§ **EXERCISE AIM**
Transcribe everything in the listing below exactly, except the pictures.
::: RECORDS FOR THE TASK
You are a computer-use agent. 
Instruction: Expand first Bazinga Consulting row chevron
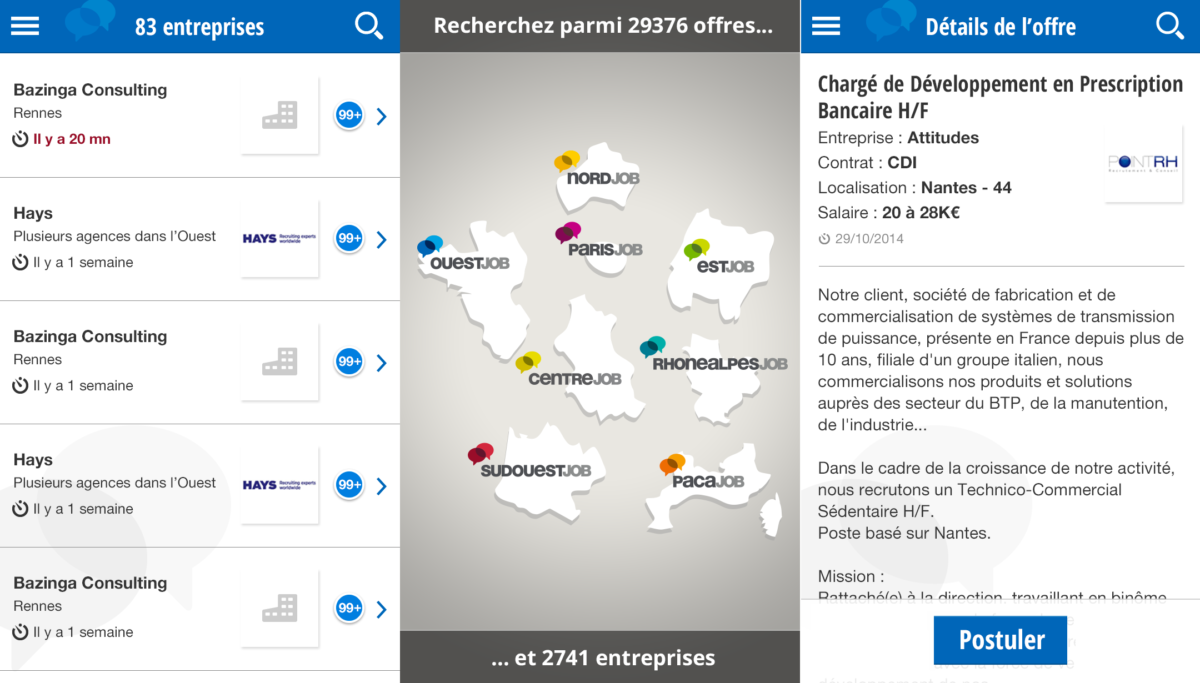[x=381, y=116]
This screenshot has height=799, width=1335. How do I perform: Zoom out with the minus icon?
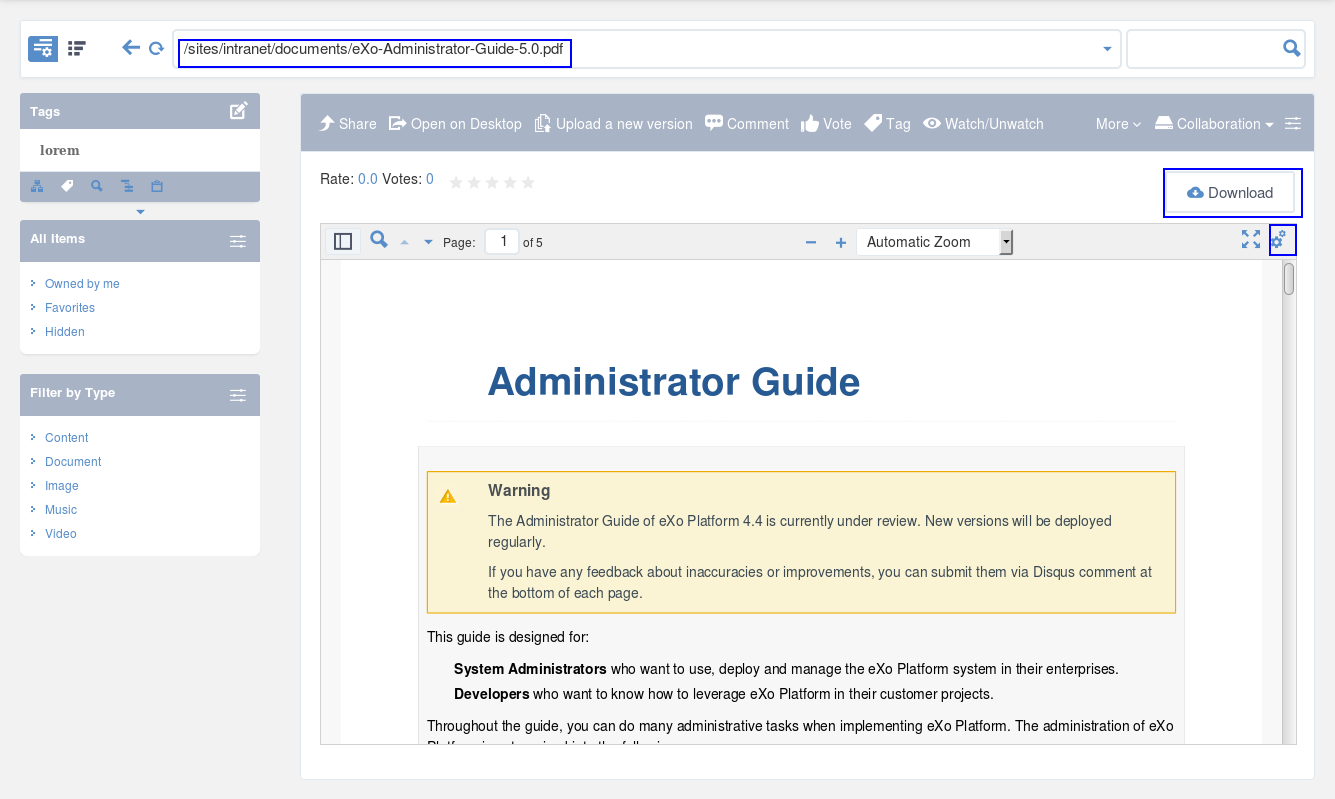tap(811, 242)
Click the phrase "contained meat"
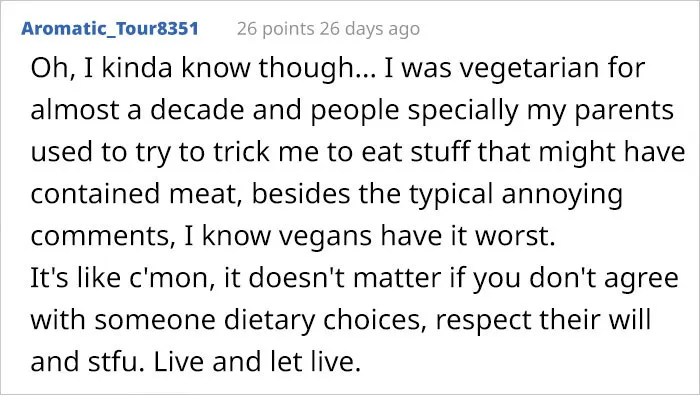Screen dimensions: 700x395 [x=133, y=194]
::::::
§ **FINISHED EXERCISE**
You are a computer-use agent. 
Instruction: Expand first Bazinga Consulting row chevron
[x=381, y=116]
This screenshot has height=799, width=1335. How do I perform: Zoom out with the minus icon?
tap(811, 242)
Click the phrase "contained meat"
Screen dimensions: 700x395 [x=133, y=194]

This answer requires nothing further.